Yesterday in Errors Matter #1, I argued that any new reconstruction now proposed by Mann et al. as a means of salvaging MBH98-type results has to also meet the representations and warranties of MBH98 used to induce widespread acceptance. I showed that the no-PC reconstruction recently proposed by Mann et al. as a way of salvaging MBH98-type results did not meet those standards. Today, I show that the salvage proposal of Rutherford et al. [2005] (in which many Hockey Team members are co-authors, including Mann, Bradley, Hughes, Jones, Briffa and Osborn) also fails these standards.
Re-capping yesterday, Rutherford et al. [2005] is the "completely different methodology" reported in the following statement from the Hockey Team:
We quickly recap the points for readers who do not want to wade through the details: i) the MBH98 results do not depend on what kind of PCA is used, as long as all significant PCs are included, ii) the results are insensitive to whether PCA is used at all (or whether all proxies are included directly), and iii) the results are replicated using a completely different methodology (Rutherford et al, 2005).

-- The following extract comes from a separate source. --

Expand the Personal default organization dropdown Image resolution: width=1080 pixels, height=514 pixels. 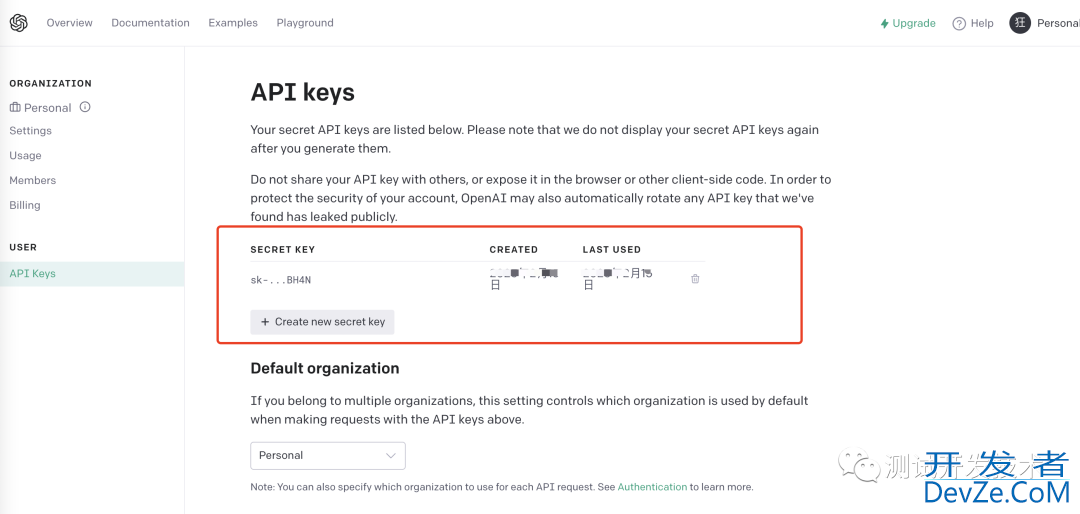coord(328,455)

Rutherford et al. [2005] is available in pre-publication form here. As I’ll show in detail, the "completely different methodology" of Rutherford et al. is completely irrelevant to the issues that we have raised.

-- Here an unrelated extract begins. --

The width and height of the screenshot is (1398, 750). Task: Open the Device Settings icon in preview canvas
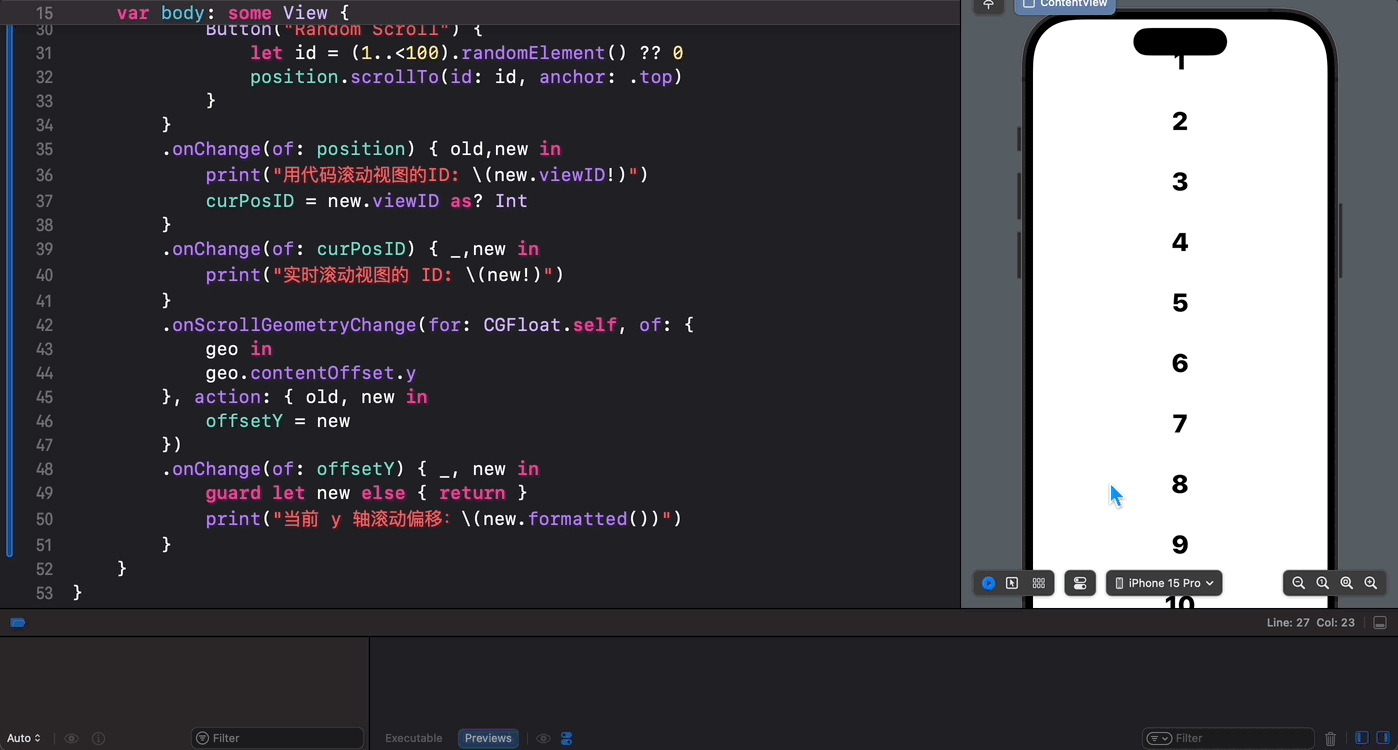1080,583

The differences in methodology are all downstream of the construction of the proxy network and pertain only to difference in massaging this data. Rutherford et al. [2005] uses a procedure called "RegEM", while calibration-estimation through linear regression are used in MBH98. It is my contention that the flaws in the network will be carried forward and replacing a downstream linear regression module with a downstream RegEM module is completely and astonishingly irrelevant.
Rutherford et al. [2005] uses the RegEM module on two networks, which are relevant to the present discussion. Unfortunately, both of these networks are flawed:
1. the first network is the original MBH98 network with flawed PC calculations. It seems pretty cheeky to carry out calculations using the very same flawed PC series and then argue that such calculations have anything to say about the effect of the flawed PC calculations.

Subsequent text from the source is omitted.